La plupart des pays ont maintenu l’investissement dans l’éducation durant la crise, grâce à des efforts considérables des gouvernements, a-t-il déclaré.
« D’un type d’enseignement contraignant à une approche centrée sur l’apprenant, interactive, diversifiée et générée par l’utilisateur. Qu’attendons-nous ? Un véritable engagement des élèves dans l’apprentissage. L’un des principaux obstacles est le fait que l’on aime les sciences au début, mais qu’on les déteste à l’âge de 15 ans. »
M. Schleicher a également déclaré que l’apprentissage tout au long de la vie est capital, parce que ce que nous apprenons à l’école aujourd’hui sera obsolète dans 10 ans.
Rôle central des enseignants
M. Schleicher a expliqué que la prochaine étude PISA évaluera les compétences collaboratives et a indiqué que l’OCDE estime que les enseignants sont essentiels. « En Finlande, l’enseignement est la deuxième profession la plus recherchée, pas nécessairement en raison de la rémunération qui y est liée. La profession est extrêmement populaire et l’a toujours été. Elle est intellectuellement attrayante et l’autonomie qu’elle apporte est appréciée. »
À Singapour également, l’enseignant est un expert dans une matière, mais aussi en pédagogie et en contact avec les élèves. Tout comme en Finlande, la formation des enseignants est capitale à Singapour.
L’OCDE souhaite également que les enseignants soient les moteurs de la profession. Au Japon, une réduction d’un tiers du programme a donné beaucoup plus de liberté aux enseignants. En Suède, les enseignants réfléchissent à leur pratique tous les jours et travaillent dans des environnements extrêmement collaboratifs. À Singapour, les autorités ont posé des choix de financement intelligents et ont développé de grandes classes avec des enseignants motivés et de la technologie. Les enseignants ont besoin d’espace pour concevoir, diriger, gérer et organiser les environnements d’apprentissage, comme à Shanghai, en Chine.
Réalité de la réforme et conflit
Compte tenu des incertitudes de la société, les parties prenantes apprécient le statu quo, a souligné M. Schleicher. « Pour que les réformes donnent des résultats, les décideurs doivent élaborer un consensus, avoir des attentes réalistes, soutenues par un financement, de la recherche et des données factuelles. Les conflits avec les syndicats peuvent être résolus lorsque les syndicats sont forts et impliqués. »

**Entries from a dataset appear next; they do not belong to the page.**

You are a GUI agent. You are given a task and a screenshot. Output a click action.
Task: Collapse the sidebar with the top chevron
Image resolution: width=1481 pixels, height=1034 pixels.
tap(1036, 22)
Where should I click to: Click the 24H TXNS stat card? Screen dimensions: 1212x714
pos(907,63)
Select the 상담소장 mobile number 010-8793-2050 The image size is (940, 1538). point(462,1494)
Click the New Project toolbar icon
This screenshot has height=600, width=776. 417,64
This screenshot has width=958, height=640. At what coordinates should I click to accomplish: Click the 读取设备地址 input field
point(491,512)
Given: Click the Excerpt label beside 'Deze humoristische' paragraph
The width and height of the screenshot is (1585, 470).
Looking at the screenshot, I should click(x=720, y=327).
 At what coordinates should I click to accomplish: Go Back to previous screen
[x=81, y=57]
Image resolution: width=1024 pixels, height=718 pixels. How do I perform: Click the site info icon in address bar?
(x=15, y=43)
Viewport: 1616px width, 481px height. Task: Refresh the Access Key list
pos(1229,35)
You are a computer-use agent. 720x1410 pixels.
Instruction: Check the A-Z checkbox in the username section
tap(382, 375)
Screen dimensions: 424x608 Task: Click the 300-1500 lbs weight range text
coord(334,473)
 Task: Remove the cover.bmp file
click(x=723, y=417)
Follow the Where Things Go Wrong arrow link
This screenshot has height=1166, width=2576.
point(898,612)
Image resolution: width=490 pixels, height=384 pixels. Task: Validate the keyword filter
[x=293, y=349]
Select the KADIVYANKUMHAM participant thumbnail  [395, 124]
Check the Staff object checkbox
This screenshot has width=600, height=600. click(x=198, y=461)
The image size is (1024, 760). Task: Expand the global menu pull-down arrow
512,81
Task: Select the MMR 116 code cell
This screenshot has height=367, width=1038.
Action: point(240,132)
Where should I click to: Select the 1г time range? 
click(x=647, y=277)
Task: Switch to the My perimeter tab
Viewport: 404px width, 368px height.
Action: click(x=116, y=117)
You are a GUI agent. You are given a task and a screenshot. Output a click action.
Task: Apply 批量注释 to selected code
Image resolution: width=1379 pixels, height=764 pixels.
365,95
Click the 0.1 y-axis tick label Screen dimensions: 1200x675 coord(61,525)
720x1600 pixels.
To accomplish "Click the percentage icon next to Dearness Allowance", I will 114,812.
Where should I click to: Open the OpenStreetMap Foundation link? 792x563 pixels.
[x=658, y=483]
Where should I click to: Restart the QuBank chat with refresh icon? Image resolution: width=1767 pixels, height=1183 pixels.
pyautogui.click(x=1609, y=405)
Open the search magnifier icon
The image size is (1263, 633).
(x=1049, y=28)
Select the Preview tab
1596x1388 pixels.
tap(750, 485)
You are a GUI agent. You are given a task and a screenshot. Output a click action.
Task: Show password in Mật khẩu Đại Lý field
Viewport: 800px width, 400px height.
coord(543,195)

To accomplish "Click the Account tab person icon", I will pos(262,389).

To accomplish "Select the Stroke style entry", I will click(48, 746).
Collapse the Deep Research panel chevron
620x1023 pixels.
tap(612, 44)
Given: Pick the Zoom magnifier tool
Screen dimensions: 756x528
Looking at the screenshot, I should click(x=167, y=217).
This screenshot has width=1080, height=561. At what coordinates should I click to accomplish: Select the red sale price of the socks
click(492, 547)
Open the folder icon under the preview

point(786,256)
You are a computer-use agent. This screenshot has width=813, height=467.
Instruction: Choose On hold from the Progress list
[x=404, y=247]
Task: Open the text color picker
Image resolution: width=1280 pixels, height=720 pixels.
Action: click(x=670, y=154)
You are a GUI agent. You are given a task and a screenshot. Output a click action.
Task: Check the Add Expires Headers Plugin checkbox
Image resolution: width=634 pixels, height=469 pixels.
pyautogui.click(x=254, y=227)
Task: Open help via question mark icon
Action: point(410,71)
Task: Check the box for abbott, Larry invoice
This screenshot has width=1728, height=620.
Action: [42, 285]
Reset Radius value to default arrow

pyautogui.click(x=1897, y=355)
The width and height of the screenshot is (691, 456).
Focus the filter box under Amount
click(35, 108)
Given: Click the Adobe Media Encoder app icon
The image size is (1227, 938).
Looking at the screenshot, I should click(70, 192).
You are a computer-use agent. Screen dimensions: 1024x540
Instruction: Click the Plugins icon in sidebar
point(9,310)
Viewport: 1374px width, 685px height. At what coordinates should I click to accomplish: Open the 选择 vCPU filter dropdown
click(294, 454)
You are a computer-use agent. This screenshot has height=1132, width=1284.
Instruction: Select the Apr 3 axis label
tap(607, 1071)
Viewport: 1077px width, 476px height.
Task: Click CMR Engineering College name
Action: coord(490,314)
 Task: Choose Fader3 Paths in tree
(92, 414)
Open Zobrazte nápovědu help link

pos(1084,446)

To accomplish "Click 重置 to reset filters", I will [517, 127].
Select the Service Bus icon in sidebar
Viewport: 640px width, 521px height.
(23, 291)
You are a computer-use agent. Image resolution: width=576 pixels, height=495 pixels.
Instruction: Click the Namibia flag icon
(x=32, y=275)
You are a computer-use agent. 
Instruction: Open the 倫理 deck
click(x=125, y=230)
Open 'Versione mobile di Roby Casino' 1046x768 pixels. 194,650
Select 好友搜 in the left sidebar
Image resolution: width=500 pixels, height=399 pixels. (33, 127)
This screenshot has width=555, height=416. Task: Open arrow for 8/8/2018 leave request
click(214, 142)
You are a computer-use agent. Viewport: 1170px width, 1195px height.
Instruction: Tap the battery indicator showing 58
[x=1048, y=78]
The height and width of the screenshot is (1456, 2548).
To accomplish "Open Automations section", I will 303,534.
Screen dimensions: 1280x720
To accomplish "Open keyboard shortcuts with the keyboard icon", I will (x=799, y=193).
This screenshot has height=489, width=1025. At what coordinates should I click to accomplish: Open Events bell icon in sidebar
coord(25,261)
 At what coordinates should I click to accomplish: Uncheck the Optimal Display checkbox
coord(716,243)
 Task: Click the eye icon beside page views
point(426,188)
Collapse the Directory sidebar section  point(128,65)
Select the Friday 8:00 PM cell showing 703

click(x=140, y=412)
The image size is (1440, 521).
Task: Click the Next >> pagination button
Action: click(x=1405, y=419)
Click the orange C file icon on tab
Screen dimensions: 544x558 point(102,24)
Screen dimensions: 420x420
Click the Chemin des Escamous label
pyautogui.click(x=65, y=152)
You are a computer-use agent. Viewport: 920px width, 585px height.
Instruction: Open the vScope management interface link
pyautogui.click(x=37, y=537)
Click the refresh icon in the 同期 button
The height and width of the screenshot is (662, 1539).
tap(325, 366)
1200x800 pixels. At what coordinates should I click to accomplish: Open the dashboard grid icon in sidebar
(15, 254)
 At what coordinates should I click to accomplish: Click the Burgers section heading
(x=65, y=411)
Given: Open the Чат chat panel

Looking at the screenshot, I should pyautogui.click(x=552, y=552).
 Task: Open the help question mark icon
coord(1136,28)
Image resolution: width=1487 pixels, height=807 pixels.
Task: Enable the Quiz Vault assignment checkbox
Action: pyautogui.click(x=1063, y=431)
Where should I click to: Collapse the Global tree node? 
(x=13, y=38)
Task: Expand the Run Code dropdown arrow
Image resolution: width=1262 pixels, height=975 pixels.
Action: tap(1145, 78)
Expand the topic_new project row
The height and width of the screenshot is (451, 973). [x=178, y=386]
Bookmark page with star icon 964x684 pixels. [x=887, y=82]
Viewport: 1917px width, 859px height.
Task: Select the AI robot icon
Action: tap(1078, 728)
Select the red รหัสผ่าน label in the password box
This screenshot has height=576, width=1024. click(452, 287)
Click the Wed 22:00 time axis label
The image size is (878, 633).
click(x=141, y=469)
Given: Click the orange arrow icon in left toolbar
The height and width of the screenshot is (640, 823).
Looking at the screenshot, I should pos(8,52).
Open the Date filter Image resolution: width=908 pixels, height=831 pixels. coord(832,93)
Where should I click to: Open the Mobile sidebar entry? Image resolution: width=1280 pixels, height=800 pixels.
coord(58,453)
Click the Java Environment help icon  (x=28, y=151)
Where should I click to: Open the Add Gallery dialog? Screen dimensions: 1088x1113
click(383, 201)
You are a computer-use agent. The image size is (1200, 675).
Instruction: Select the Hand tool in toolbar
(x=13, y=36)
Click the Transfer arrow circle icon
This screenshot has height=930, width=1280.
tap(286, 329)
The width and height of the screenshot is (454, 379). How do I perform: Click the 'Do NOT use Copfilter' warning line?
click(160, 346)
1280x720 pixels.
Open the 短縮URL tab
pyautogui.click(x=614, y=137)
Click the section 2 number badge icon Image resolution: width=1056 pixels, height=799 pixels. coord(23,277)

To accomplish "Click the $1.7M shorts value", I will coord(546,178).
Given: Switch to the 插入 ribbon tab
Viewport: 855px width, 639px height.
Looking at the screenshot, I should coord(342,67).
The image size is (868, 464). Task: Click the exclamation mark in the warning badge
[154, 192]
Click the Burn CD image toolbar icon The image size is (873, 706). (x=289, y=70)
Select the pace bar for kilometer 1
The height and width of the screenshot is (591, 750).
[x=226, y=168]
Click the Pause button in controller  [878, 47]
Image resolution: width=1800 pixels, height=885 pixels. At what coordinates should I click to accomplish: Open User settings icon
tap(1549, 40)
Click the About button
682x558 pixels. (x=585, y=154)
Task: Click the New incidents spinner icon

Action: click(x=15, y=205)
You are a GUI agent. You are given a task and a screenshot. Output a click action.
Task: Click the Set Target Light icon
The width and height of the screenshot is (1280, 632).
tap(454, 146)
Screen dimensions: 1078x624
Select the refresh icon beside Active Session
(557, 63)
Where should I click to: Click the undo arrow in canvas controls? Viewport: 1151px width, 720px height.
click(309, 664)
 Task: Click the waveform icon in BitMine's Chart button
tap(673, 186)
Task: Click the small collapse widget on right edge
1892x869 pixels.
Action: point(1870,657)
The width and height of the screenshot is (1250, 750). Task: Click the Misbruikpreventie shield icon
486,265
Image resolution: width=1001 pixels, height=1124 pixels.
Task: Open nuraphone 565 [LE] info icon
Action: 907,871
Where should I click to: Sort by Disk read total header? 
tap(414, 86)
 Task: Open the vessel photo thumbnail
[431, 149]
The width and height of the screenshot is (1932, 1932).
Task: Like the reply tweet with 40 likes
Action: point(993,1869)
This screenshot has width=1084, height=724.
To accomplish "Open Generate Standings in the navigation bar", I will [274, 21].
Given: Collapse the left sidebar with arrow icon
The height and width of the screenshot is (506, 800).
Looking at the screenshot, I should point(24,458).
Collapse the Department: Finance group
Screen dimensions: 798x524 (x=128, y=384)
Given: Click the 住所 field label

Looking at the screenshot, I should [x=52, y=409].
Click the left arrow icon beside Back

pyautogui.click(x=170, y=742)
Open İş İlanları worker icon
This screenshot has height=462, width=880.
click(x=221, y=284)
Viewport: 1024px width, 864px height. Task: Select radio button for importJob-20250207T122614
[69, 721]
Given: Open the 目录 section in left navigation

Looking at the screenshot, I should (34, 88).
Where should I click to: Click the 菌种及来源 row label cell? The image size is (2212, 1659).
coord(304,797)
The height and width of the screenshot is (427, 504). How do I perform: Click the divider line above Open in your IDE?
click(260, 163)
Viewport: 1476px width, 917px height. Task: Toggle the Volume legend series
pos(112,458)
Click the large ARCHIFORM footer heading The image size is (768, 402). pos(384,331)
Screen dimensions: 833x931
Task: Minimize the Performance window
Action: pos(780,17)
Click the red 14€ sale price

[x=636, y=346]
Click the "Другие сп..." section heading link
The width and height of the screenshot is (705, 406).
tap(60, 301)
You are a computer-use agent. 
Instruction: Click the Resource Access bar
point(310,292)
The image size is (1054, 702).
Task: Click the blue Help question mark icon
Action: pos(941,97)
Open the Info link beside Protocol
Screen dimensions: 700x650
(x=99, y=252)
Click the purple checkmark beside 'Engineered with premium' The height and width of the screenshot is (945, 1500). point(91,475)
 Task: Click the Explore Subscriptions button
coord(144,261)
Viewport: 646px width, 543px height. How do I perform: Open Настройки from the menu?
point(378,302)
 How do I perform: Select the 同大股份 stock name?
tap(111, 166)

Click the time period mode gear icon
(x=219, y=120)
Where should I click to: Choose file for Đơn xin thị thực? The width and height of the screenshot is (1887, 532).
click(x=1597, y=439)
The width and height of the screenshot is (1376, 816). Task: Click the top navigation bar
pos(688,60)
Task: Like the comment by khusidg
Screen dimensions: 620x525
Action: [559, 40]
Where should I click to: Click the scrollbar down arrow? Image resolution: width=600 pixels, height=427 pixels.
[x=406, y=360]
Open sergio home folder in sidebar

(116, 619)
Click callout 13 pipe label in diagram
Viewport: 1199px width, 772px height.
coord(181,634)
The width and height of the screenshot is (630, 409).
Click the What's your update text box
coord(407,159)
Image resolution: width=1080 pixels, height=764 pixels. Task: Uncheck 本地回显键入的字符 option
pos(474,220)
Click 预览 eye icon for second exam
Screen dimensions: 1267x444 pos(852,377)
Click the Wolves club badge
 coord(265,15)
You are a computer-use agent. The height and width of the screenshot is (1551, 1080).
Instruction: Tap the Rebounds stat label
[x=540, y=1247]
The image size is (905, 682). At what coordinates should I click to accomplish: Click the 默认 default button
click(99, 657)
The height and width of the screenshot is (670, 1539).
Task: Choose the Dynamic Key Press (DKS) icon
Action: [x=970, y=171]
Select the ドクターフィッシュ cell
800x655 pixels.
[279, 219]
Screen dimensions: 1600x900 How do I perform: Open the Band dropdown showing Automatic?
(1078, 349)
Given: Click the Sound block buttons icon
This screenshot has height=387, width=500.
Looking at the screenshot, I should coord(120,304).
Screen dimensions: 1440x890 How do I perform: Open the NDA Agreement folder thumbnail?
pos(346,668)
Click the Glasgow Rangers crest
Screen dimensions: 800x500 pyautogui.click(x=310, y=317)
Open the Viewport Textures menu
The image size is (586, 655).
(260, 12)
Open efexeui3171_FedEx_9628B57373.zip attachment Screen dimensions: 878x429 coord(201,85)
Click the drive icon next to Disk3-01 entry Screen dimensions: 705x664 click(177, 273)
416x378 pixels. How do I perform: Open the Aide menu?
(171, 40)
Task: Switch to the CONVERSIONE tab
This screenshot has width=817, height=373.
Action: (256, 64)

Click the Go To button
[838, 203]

M. Schleicher a également observé qu’« il existe une dichotomie entre le passé et le présent : peu contre tous, compétences de base contre apprentissage tout au long de la vie, organisation du travail fordiste contre innovation et responsabilité vis-à-vis des pairs et des parties prenantes et non vis-à-vis des gouvernements. »
Dans l’après-midi, les participants se sont répartis en groupes placés sous différents thèmes : « L’avenir de la profession enseignante », « Les classements des universités et de l’enseignement supérieur », « Soutenir les étudiant(e)s défavorisé(e)s – Équité et qualité de l’éducation » et « Évaluation et estimation – élèves, enseignants, établissements et systèmes d’enseignement ».